- [Your objective]: Give again, exactly and without pictures, the lines running from the line with "Task: Collapse the エキスパートアドバイザ tree node" to the end of the records below.
::: Record set
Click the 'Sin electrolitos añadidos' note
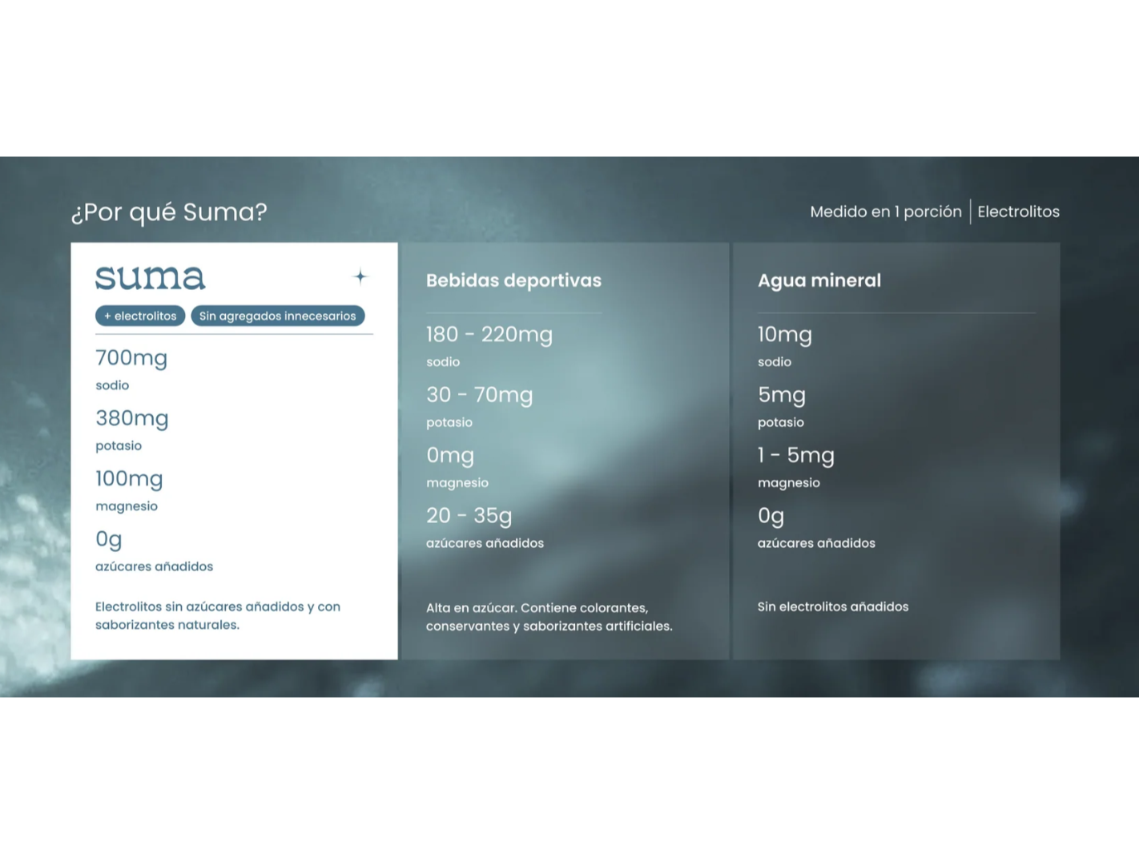The width and height of the screenshot is (1139, 854). [x=832, y=606]
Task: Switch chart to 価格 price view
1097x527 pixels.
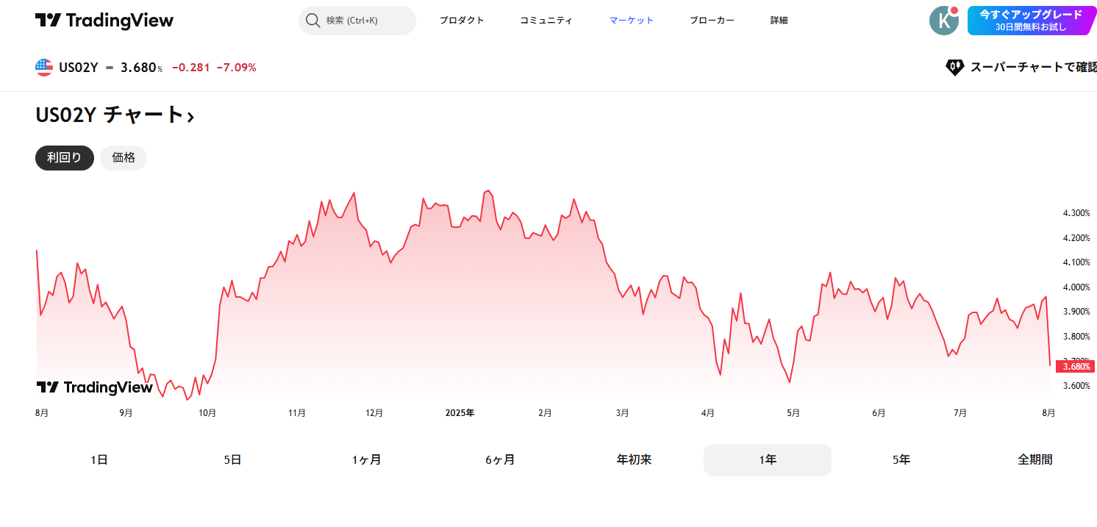Action: [124, 158]
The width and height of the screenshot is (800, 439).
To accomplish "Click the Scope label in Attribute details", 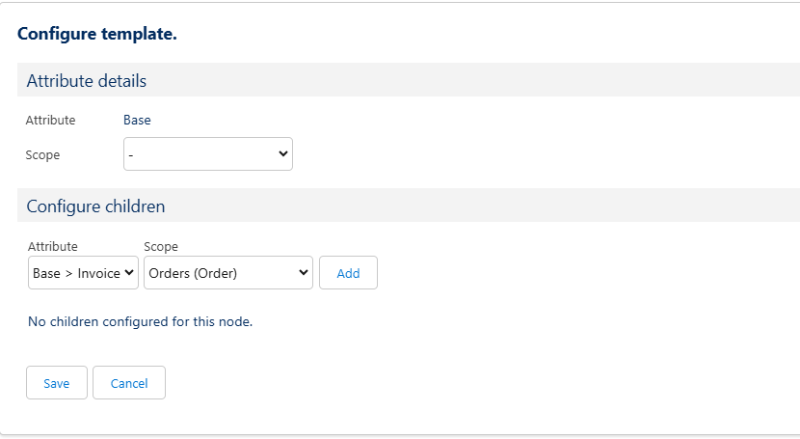I will tap(42, 155).
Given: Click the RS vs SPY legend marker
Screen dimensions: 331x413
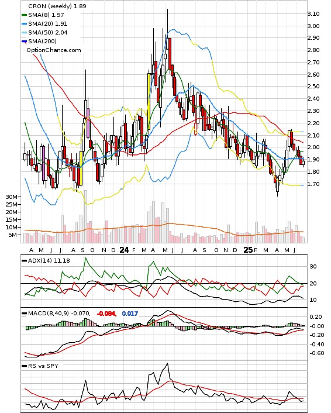Looking at the screenshot, I should click(24, 366).
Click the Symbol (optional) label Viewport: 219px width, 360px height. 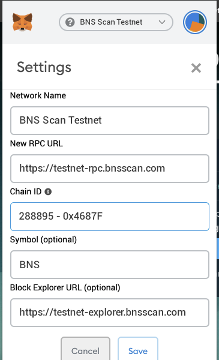(43, 239)
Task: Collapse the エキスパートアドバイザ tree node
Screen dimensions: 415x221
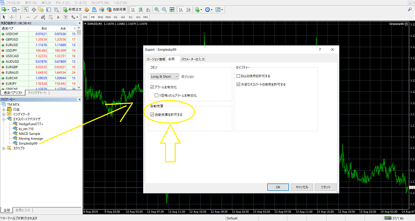Action: pyautogui.click(x=4, y=119)
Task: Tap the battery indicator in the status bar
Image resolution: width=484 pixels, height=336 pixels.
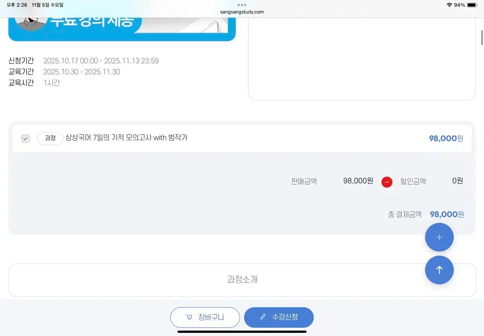Action: (471, 5)
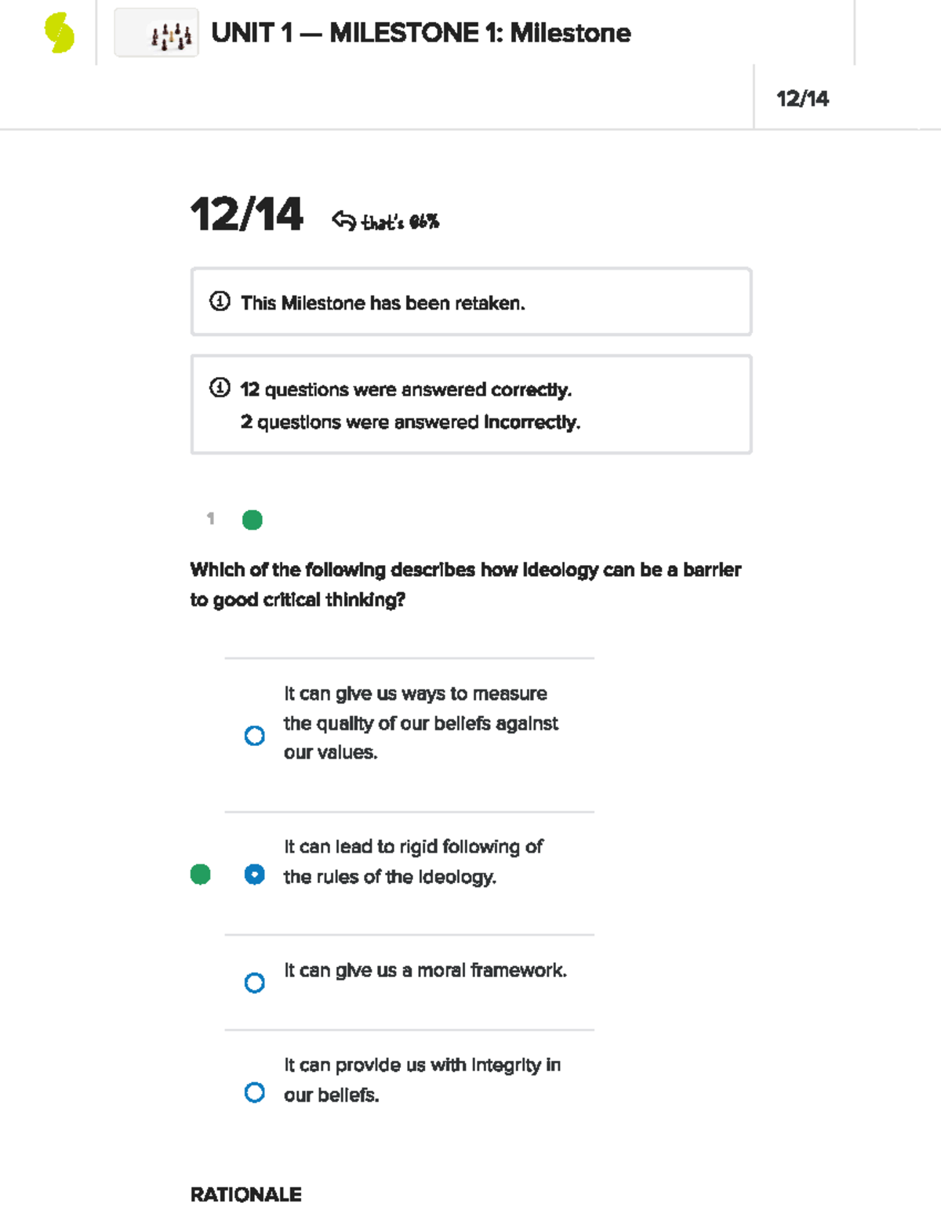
::::::
- [Written answer]:
Task: Collapse the エキスパートアドバイザ tree node
Screen dimensions: 415x221
Action: pyautogui.click(x=4, y=119)
Task: Tap the battery indicator in the status bar
Image resolution: width=484 pixels, height=336 pixels.
Action: (471, 5)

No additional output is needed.